Throughout the novel, the characters seek to halt the inexorable forward motion of time through language, argument, art.  Oona keeps Janice Trumball alive through the letters she ghostwrites; Biller removes the fact of Brando's death from the star's Wikipedia page; Insteadman's younger, immortal self is preserved on VHS as if under glass.  And marijuana, their substance of choice, is known for its strangely slowing effect on one's perception of time.  This is not your teenage brother's stoner novel.  Only in forgetting the past, however temporarily, can these characters ignore the looming fact of a future where they'll have vanished into complete insignificance.

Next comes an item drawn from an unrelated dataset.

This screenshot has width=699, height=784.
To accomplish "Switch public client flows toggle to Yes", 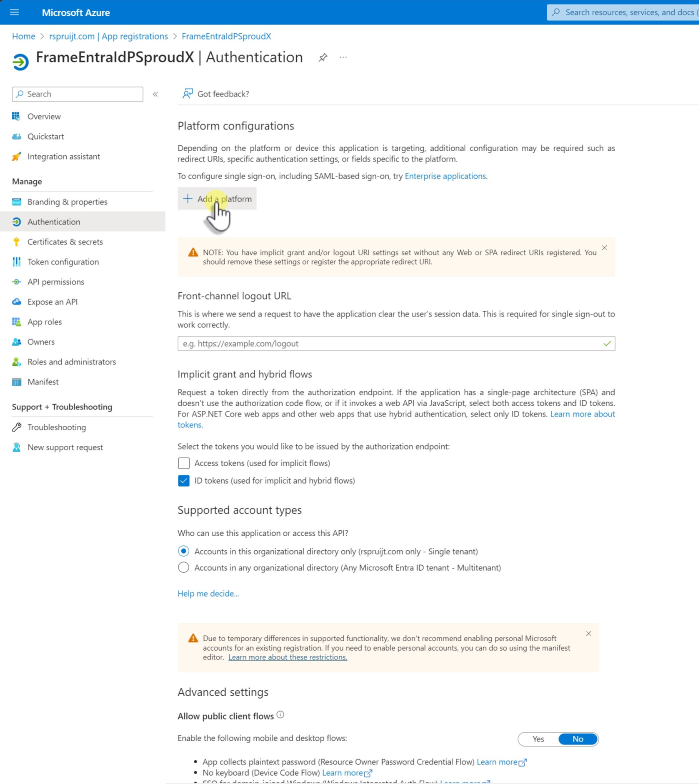I will [538, 739].
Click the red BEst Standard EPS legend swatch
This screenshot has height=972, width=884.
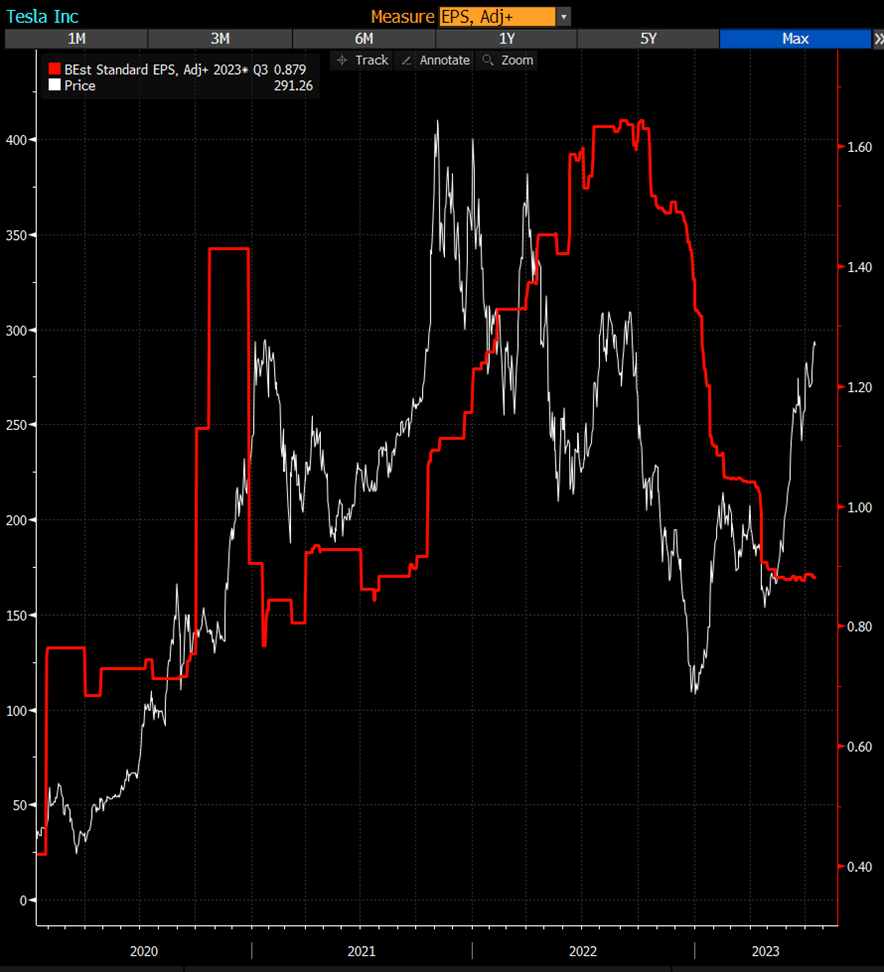[x=55, y=70]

As Heidegger says, death is the essential fact of one's existence; though someone might sacrifice himself for my survival, no one can die my death for me.  That death is my own.  On further reflection, I think it is Perkus's death, more than anything else, that provides the center, the grounding, to his vast and complicated character, just as the presence of death does the same for the larger world of this novel.  In his descriptions of Perkus, narrator Insteadman creates, at moments, an illusion of the infinite: "[Perkus's] mind's landscape was epic, dotted with towering figures like Easter Island heads," he notes upon their first meeting.  Yet what ultimately defines Perkus, renders him tragic, is his finitude.  Perkus never knows romantic love; he is a pawn in the conspiracies of others; his body is falling apart; and even his verbosity, his intelligence, once met its limit: "It's like when I tried to write a book, Chase.  Practically every day I had to remind myself what it was even about, why I'd even started it!" he confesses in their final conversation.  Insteadman wants us to mistake Perkus for important, for larger than life, just as he did; he wants to immortalize Perkus.  But it's Perkus's unimportance that brings him to life -- and makes his death heartbreaking.

I'm not interested in quibbling over genre terms.  Some people have described Chronic City as science-fiction.  It's also fucking hilarious.  But, when I return to the Pynchon quote, I can't help but think of it first and foremost as "serious fiction."